Dr M seeks to recuse judge in originating summons to declare RCI report null and void

KUALA LUMPUR: Tun Dr Mahathir Mohamad is seeking to recuse a High Court judge from hearing his originating summons to declare the Royal Commission of Inquiry (RCI) report into foreign exchange losses suffered by Bank Negara Malaysia in the 1990s null and void.

Counsel Mohamed Haniff Khatri Abdulla, who represented Dr Mahathir, said the application was filed on grounds that judge Datuk Azizah Nawawi had previously decided on a judicial review application filed by his client on the appointment of two members of the RCI.

Azizah had on Aug 17 last year dismissed Dr Mahathir’s bid to quash the RCI’s decision to dismiss his application to terminate two of the commission’s panel members who were Tan Sri Mohd Sidek Hassan and Tan Sri Saw Choo Boon.

“In the previous application, the government had raised an objection and it was heard and decided by the current judge (Azizah), and the issue raised now by the Attorney-General’s Chambers (AGC) to strike out the originating summons by my client is similar to the judicial review application,” he said after the matter came up before Azizah in chambers.

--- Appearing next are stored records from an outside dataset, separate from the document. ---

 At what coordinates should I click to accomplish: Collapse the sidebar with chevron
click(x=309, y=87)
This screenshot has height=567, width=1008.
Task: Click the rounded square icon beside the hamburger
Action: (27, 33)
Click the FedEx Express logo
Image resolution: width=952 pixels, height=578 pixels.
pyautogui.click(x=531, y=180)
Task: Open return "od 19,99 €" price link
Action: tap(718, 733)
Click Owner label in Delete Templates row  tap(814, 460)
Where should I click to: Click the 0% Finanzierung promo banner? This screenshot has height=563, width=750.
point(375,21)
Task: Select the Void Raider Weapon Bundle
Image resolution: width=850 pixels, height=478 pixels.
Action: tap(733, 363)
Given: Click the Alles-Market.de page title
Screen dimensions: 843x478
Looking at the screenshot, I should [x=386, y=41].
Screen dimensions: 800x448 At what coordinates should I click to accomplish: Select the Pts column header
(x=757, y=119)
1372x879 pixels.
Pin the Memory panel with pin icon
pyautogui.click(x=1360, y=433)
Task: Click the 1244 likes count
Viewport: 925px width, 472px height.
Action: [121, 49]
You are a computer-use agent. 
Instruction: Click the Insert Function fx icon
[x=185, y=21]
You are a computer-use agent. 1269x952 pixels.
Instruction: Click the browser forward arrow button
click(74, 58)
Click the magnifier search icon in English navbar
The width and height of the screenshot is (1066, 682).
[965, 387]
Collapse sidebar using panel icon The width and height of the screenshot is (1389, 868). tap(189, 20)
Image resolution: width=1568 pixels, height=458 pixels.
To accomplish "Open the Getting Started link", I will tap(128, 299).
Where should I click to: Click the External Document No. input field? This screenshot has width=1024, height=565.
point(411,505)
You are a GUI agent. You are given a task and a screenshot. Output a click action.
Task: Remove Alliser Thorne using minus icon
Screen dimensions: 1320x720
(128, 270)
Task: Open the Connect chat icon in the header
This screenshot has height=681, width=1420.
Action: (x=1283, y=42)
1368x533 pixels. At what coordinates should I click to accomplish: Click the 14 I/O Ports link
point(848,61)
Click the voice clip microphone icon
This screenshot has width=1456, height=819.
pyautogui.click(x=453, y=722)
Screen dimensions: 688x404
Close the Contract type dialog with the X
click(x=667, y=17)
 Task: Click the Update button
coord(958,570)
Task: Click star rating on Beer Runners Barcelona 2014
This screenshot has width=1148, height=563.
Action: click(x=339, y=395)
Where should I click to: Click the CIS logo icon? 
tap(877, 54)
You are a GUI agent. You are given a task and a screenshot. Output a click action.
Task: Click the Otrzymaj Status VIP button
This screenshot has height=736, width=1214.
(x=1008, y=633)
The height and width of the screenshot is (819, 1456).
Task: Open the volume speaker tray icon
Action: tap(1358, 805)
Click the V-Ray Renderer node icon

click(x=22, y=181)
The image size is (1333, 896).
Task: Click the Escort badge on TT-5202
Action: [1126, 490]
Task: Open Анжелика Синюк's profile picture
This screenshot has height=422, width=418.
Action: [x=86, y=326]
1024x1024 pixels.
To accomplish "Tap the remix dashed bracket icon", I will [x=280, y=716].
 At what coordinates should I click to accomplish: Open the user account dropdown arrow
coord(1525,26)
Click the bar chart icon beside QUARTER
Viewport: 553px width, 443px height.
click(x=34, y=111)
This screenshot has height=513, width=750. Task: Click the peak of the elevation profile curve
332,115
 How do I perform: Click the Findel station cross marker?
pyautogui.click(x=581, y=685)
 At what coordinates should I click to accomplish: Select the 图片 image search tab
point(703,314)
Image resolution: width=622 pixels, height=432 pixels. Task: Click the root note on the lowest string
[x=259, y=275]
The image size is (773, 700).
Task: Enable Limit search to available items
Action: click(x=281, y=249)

Today was supposedly fixed for hearing of the AGC’s application to strike out the originating summons filed by Tun Mahathir, who is also Parti Pribumi Bersatu Malaysia (PPBM) chairman, on grounds that the legal action had no reasonable cause of action and that the court could not act against the commission.

Haniff said the court fixed May 17 for decision of their application to recuse the judge and case management of the AGC’s striking out application.

Dr Mahathir had filed the originating summons on Dec 19 last year naming Mohd Sidek, who is RCI chairman, and members Datuk Kamaludin Md Said, Datuk Seri Tajuddin Atan, Saw, K. Pushpanathanan and Datuk Dr Yusof Ismail as defendants.

Also named as defendants were Prime Minister Datuk Seri Najib Razak, the cabinet and the government.

In the summons, Dr Mahathir sought to declare any report by the RCI set up under the Royal Commission of Inquiry Act 1950 was only legal and in order if it had all the written statements by the witnesses who testified in the proceedings, notes of the proceedings, the submissions and the findings.

He had claimed the report was illegal, incomplete and defective as it lacked proceedings notes, and written and oral submissions through transcription or video recording.